“God’s Story: Discover Your Part in God’s Supernatural Plan” Youth Series

One June evening, I found myself sitting around a campire next to 14-year-old Joshua. He asked if I liked Star Wars.

I said yes. He grinned.

He asked, “What era is your favorite?”

Uh-oh. While I love the movies – the original 3 movies, that is -, I didn’t know anything about the books or the eras or much about the Star Wars mythology. He began unpacking the grand epic of the Star Wars universe, a mythical struggle between good and evil.

I realized I had a very superficial understanding of Star Wars.

Similarly, many Christians have a very superficial understanding of the Bible, which is also an epic and supernatural struggle between good and evil. But, it’s more amazing because unlike Star Wars, the Bible is true. If you have the eyes to see, it’s more awesome than any other story you’ve ever heard.

Why? Because the Bible also says God’s supernatural plan to defeat evil involves you!

Youth Curriculum

If God is good, then why is there so much suffering?

When viewed through the supernatural worldview of the biblical writers, the Bible presents a coherent solution to this question, while inviting us to participate in God’s solution to set the world to rights again.

This 7-part series is designed as a youth group curriculum primarily for high school students and older.

It is appropriate for youth groups, homeschool groups, and environments where there’s a desire to understand your part in God’s supernatural plan.

The series attempts to equip all Christian students with a mindset that makes sense of the world they live in.

This course involves a teaching, small group discussion and Holy Spirit ministry.

Teaching

Leaders can teach the material presented in the Leader workbook or you can show the video lessons (below). I do recommend you teach this in person, however, because I’m not pleased with the video presentations at all. Nonetheless, each video is brief – 15 to 20 minutes, and the lesson really flies. Teens like to keep it short, after all.

Small Group Discussion

After the lesson, student discussion or journaling is recommended. The questions are designed to challenge the students. The point of the questions isn’t to answer them all, but to help the students chew on the material.

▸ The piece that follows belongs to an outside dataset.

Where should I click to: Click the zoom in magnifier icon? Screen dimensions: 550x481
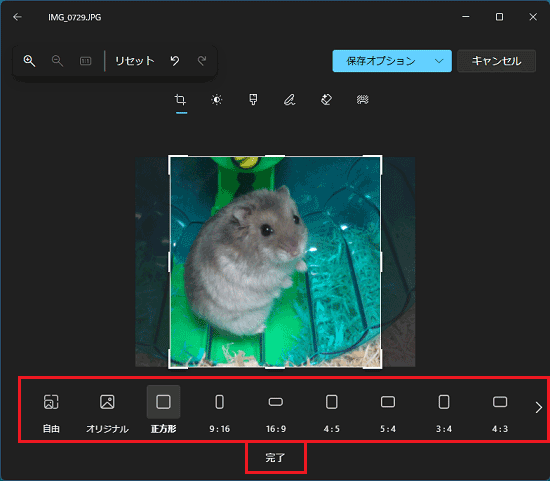click(29, 61)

The questions are Biblically Thoughtful, Culturally Relevant, and Spiritually Powerful.

  • Biblically Thoughtful – This workbook examines the lesson through challenging questions related to scripture.
  • Culturally Relevant – Reading the Bible supernaturally lends itself very well to the experiences and challenges students face today. These questions help apply the lesson to how they think about life.
  • Spiritually Powerful –What we learn sometimes demands an opportunity to respond. This may include a time of worship, but certainly, it should include an opportunity for students to engage in Holy Spirit-led ministry. This is when we allow God to minister to our needs. To be successful, it’s important we give the Spirit of Jesus freedom to minister to the students and help the students learn to engage in prayer ministry.

Workbooks

Download the The Leader Guide

Download the Student Workbook

Videos

I teach through all seven lessons in this series.

Slides

A PDF of the slides can be downloaded here.

You can download Powerpoint versions here.

Freely given

I’m offering this series to you at no cost. If you’d like to offer a contribution, visit my PayPal account.

During my years as a volunteer youth minister, I learned that many teenagers already have something of a supernatural worldview already. Their worldview is crafted by the monism in movies, television shows, novels, and even their own experiences.

Students are having supernatural experiences more frequently than most would imagine. They encounter spirits, play with Ouija and other spirit boards, flirt with witchcraft and magic cards, examine their horoscopes, and much more. If their churches don’t equip them with a truthful way to think about these experiences, who will?

As I tested these lessons on actual teenagers, they became so engrossed in God’s story that they brought their friends, some nonbelievers and some from other churches. “You have got to hear this. It makes so much sense!” Texts, Tweets and Instagram posts flew around about being #mindblown at youth group. I’ve never been such excitement about youth lessons before.

We didn’t need gimmicks to attract students to our youth group: we simply presented the Bible unfiltered by tradition and denominations and allowed the Holy Spirit to minister to their needs.

I don’t promise that this series will produce the same fruit in your students.

But it might.

Either way, the point remains the same: to equip all Christian students with a mindset that makes sense of the world they live in. The Bible does this, if taught from the worldview of the biblical writers.